As of 2018, no rotational lightcurve of Hypnos has been obtained from photometric observations. The asteroids rotation period and spin axis remains unknown. It has a low brightness amplitude of 0.05 magnitude which indicates that the body has a rather spheroidal shape.

=== Diameter and albedo ===

According to the NEOSurvey carried out by NASA's Spitzer Space Telescope, Hypnos measures 520 meters in diameter and its surface has an albedo of 0.22 based on an absolute magnitude of 18.65, while infrared radiometry gave a radar albedo of no more than 0.067 and a diameter of at least 740 meters.

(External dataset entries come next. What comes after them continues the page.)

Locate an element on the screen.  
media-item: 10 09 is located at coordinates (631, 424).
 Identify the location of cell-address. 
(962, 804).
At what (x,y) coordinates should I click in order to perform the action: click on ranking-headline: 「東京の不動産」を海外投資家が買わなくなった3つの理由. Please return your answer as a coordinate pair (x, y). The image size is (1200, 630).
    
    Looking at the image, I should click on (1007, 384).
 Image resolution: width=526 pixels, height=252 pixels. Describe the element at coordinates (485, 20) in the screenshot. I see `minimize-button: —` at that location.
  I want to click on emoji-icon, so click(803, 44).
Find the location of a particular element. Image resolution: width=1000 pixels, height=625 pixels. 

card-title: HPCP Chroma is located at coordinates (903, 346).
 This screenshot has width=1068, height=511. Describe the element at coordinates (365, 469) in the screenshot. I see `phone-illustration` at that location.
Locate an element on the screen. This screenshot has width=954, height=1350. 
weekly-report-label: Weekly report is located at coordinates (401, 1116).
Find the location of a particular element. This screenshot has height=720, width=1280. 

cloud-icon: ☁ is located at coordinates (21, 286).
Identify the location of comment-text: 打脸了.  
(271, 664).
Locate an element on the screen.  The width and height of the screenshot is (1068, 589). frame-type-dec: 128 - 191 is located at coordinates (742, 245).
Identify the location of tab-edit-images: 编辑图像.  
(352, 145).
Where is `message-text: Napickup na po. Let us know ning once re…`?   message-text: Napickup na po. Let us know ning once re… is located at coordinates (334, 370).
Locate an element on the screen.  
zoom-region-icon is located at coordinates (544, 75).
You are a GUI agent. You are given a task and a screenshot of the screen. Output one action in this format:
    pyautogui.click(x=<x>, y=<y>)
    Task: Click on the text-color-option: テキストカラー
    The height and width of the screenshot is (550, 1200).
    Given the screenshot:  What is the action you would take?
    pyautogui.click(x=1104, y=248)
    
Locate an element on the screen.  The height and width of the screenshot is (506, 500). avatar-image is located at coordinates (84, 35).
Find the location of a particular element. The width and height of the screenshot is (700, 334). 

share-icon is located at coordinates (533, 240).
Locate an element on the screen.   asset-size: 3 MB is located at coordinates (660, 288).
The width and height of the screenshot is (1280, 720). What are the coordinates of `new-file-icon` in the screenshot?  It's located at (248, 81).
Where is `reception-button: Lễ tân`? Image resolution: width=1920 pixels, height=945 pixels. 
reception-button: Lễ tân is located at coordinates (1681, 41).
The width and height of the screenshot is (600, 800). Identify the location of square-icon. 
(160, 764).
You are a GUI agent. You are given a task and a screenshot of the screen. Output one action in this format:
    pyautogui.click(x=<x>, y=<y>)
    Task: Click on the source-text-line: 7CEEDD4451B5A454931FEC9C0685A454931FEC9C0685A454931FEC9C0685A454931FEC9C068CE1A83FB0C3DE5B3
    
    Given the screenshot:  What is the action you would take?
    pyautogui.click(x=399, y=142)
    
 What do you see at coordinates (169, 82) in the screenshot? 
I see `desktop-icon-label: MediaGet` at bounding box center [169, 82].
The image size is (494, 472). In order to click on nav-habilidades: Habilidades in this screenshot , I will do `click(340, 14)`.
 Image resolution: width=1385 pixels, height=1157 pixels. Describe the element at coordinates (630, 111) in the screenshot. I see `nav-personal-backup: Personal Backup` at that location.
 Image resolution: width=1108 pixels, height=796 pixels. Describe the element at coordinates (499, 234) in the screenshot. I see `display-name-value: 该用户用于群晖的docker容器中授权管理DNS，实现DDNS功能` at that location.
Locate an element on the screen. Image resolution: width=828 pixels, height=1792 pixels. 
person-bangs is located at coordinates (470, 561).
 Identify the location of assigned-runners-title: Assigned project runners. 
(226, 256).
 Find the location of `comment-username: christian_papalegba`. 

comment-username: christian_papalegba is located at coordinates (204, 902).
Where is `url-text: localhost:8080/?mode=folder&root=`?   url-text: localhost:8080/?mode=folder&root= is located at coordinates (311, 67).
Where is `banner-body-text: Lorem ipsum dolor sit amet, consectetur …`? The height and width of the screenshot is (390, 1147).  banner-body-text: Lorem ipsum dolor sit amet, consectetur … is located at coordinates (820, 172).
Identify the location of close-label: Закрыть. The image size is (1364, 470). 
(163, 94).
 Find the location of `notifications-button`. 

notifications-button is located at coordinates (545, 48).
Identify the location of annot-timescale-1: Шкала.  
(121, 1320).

The Collaborative Asteroid Lightcurve Link assumes a standard optical albedo for carbonaceous asteroids 0.057 and derives a diameter of 907 meters with an absolute magnitude of 18.94. The diameter agrees with Tom Gehrels 1994-publication Hazards due to Comets and Asteroids in which he estimated a mean diameter of 900 meters for Hypnos.

== Naming ==

This minor planet was named after Hypnos from Greek mythology. He is the god of sleep, son of Nyx and Erebus and twin brother of Thanatos. He enters the sleep of mortals and gives them dreams of foolishness or inspiration. The English word "hypnosis" is derived from his name. The official naming citation was published by the Minor Planet Center on 6 January 2003 (M.P.C. 47301).

== Exploration ==
Hypnos was a potential target for the LICIACube extended mission, but contact was lost shortly after completion of the primary mission.